Société

Les journalistes guinéens exigent que la mort de El Hadj Mohamed Diallo ne reste pas impunie

Suite à la mort par balle de leur confrère El Hadj Mohamed Diallo lors de violences au siège de l’UFDG, des dizaines de journalistes guinéens ont marché à Conakry, lundi, pour réclamer justice. Ils prévoient également d’organiser une journée presse morte, mardi, pour interpeller les autorités.

Par - à Conakry
Mis à jour le 8 février 2016 à 17:04

Des partisans de l’UFDG à Conakry. © Youssouf Bah/AP/SIPA

Lundi 8 février, des dizaines de journalistes ont parcouru les 3 km reliant le pont du 8-novembre au ministère de la Justice, avec escales à l’Assemblée nationale et devant le palais présidentiel Sékhoutouréya. Objectif : dénoncer la mort par balle vendredi dernier de El Hadj Mohamed Diallo, journaliste du site d’actualité en ligne Guinée 7, suite aux affrontements entre militants de l’Union des forces démocratiques de Guinée (FDG).

Leur slogan : « Un mort de plus, un mort de trop.
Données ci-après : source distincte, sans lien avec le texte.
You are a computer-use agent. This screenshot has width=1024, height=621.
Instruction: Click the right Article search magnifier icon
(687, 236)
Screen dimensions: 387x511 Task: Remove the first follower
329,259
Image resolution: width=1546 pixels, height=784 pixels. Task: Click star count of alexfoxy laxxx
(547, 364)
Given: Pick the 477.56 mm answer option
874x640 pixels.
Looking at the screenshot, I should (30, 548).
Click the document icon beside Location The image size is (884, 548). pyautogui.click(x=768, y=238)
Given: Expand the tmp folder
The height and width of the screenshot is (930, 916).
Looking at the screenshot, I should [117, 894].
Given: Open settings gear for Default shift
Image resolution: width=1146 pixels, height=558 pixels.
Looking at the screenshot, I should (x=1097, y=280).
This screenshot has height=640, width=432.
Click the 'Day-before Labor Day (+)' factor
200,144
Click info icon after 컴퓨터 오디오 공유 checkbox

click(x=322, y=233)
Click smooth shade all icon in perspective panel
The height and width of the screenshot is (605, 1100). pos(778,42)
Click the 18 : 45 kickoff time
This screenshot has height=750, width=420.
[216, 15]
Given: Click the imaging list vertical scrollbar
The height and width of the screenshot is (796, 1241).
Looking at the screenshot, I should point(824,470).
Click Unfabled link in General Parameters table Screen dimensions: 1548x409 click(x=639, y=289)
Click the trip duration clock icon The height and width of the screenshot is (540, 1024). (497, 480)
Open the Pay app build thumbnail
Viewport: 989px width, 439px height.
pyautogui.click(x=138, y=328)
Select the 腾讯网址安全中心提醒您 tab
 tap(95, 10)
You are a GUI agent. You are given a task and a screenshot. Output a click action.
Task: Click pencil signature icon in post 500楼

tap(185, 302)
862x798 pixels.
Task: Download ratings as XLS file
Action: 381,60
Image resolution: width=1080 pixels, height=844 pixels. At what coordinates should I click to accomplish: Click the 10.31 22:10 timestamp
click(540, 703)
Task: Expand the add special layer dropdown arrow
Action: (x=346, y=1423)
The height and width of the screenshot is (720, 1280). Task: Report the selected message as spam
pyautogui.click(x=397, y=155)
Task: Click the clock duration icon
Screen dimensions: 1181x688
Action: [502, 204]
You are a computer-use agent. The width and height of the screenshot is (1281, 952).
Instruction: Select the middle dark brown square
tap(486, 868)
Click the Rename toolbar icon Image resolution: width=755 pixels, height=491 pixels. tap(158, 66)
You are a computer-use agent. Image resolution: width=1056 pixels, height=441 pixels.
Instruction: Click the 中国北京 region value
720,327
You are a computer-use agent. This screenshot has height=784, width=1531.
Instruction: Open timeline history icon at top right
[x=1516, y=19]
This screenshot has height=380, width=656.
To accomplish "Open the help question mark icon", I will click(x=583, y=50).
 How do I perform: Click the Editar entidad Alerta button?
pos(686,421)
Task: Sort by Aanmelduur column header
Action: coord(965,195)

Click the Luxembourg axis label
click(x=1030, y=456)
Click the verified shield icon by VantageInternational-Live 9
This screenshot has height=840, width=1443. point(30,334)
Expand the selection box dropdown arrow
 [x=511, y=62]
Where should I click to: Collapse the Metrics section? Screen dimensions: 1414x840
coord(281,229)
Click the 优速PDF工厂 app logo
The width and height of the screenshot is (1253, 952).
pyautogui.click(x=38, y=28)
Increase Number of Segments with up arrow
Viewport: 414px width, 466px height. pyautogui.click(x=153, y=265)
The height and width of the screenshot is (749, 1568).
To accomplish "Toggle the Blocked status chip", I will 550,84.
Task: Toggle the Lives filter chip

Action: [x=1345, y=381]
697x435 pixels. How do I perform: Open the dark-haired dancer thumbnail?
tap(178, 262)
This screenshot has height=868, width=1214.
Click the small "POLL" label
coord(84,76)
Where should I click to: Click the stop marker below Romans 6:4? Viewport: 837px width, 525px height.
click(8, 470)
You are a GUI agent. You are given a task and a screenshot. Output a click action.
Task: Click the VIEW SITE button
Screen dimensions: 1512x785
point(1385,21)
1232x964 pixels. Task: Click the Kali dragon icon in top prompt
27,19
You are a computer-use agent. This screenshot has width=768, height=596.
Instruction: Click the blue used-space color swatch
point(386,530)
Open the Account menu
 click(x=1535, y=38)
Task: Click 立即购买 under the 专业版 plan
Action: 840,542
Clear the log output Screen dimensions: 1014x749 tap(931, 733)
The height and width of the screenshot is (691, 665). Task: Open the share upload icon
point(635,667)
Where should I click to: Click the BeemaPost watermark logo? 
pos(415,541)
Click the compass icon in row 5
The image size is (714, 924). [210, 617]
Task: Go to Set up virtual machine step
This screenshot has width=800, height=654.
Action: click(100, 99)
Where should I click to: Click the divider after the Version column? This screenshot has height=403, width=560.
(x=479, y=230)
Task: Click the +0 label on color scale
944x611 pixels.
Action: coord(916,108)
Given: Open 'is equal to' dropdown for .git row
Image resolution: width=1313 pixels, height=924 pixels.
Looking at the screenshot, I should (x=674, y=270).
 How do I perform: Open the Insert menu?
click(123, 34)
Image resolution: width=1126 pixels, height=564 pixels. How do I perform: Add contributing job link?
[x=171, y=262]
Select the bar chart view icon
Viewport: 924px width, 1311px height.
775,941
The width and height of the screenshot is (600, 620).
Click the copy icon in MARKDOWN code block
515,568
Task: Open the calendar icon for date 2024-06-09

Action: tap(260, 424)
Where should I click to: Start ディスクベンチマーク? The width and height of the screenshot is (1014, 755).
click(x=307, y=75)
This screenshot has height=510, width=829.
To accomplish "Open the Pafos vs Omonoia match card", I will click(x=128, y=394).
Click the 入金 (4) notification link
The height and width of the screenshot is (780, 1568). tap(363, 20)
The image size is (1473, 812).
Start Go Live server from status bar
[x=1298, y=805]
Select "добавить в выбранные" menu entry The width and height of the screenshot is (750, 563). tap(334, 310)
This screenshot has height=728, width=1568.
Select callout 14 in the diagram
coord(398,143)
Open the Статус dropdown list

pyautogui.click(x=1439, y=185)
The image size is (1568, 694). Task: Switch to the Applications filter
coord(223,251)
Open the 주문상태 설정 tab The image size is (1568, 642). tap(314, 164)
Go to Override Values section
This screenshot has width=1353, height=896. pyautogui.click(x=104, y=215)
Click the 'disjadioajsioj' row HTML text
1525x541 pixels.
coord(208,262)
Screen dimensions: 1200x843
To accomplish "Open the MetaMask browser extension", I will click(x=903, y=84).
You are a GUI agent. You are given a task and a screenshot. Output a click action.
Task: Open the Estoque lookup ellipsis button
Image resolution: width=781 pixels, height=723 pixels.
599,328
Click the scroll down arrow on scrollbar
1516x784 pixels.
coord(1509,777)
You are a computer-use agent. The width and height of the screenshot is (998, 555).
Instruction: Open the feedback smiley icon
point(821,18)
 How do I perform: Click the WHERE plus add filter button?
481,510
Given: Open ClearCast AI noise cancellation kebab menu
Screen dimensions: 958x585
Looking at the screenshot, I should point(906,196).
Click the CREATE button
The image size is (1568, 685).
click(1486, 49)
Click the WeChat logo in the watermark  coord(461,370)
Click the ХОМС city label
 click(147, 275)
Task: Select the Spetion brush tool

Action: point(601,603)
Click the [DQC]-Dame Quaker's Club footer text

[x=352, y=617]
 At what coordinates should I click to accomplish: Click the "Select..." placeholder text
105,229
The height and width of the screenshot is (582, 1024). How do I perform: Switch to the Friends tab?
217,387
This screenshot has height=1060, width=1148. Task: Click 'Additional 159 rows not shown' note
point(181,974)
Nous réclamons justice ». Amadou Tam Camara, président de l’Association guinéenne de la presse en ligne, Aguipel, évoque les démarches judiciaires entreprises dans le cadre de cette affaire : « La presse guinéenne va se constituer partie civile, pour que le ou les coupables soient retrouvés et sanctionnés. Sur le plan civil, nous allons demander réparation pour la veuve et de l’enfant de notre confrère ».

« Plus jamais ça »

Avec la disparition de Chérif Diallo d’Espace TV en juillet 2015, l’attaque à main armée contre son collègue, Moussa Moïse, fin décembre et le lynchage à mort de Facély Camara de Liberté Nzérékoré lors d’une session de sensibilisation à Ebola, en septembre 2014, la liste des exactions contre les représentants des médias s’allonge et l’impunité demeure, déplore Sidy Diallo, secrétaire général du Syndicat de la presse privée (SPP). « Cette fois nous irons jusqu’au bout. C’est pourquoi, nous comptons faire de mardi une journée sans presse dans le pays pour dire : plus jamais ça ».